Rewrite the entries below with every "Instruction" changed to "Command", leaving everything else as it is.
[START OF Information supplied]
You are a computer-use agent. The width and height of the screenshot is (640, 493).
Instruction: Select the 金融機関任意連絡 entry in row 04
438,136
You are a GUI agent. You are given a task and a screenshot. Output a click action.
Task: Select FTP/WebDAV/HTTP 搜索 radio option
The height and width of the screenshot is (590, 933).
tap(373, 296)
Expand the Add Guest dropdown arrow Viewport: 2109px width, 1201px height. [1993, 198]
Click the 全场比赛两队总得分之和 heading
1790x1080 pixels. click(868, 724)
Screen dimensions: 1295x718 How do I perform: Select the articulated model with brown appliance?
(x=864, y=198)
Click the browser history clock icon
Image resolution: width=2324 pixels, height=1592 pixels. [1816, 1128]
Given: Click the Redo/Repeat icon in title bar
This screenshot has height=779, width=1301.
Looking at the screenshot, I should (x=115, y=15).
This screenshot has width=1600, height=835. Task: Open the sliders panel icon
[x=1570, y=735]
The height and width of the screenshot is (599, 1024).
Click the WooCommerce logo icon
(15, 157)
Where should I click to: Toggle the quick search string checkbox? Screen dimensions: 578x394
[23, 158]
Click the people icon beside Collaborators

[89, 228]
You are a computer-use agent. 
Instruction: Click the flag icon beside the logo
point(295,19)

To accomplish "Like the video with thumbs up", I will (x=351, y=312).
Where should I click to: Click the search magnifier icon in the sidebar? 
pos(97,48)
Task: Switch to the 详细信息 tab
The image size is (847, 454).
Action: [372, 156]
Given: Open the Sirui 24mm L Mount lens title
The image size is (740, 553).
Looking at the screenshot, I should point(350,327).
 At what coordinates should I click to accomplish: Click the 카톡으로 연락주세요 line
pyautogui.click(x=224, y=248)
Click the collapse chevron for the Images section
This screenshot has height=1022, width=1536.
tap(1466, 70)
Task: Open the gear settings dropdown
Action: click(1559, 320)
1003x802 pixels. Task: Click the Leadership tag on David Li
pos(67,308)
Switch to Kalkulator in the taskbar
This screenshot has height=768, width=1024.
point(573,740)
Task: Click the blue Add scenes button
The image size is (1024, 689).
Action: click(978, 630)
[END OF Information supplied]
» **Final result**:
You are a computer-use agent. The width and height of the screenshot is (640, 493).
Command: Select the 金融機関任意連絡 entry in row 04
438,136
You are a GUI agent. You are given a task and a screenshot. Output a click action.
Task: Select FTP/WebDAV/HTTP 搜索 radio option
The height and width of the screenshot is (590, 933).
tap(373, 296)
Expand the Add Guest dropdown arrow Viewport: 2109px width, 1201px height. [1993, 198]
Click the 全场比赛两队总得分之和 heading
1790x1080 pixels. click(868, 724)
Screen dimensions: 1295x718 How do I perform: Select the articulated model with brown appliance?
(x=864, y=198)
Click the browser history clock icon
Image resolution: width=2324 pixels, height=1592 pixels. [1816, 1128]
Given: Click the Redo/Repeat icon in title bar
This screenshot has height=779, width=1301.
Looking at the screenshot, I should (x=115, y=15).
This screenshot has width=1600, height=835. Task: Open the sliders panel icon
[x=1570, y=735]
The height and width of the screenshot is (599, 1024).
Click the WooCommerce logo icon
(15, 157)
Where should I click to: Toggle the quick search string checkbox? Screen dimensions: 578x394
[23, 158]
Click the people icon beside Collaborators

[89, 228]
You are a computer-use agent. 
Command: Click the flag icon beside the logo
point(295,19)

To accomplish "Like the video with thumbs up", I will (x=351, y=312).
Where should I click to: Click the search magnifier icon in the sidebar? 
pos(97,48)
Task: Switch to the 详细信息 tab
The image size is (847, 454).
Action: [372, 156]
Given: Open the Sirui 24mm L Mount lens title
The image size is (740, 553).
Looking at the screenshot, I should point(350,327).
 At what coordinates should I click to accomplish: Click the 카톡으로 연락주세요 line
pyautogui.click(x=224, y=248)
Click the collapse chevron for the Images section
This screenshot has height=1022, width=1536.
tap(1466, 70)
Task: Open the gear settings dropdown
Action: click(1559, 320)
1003x802 pixels. Task: Click the Leadership tag on David Li
pos(67,308)
Switch to Kalkulator in the taskbar
This screenshot has height=768, width=1024.
point(573,740)
Task: Click the blue Add scenes button
The image size is (1024, 689).
Action: click(978, 630)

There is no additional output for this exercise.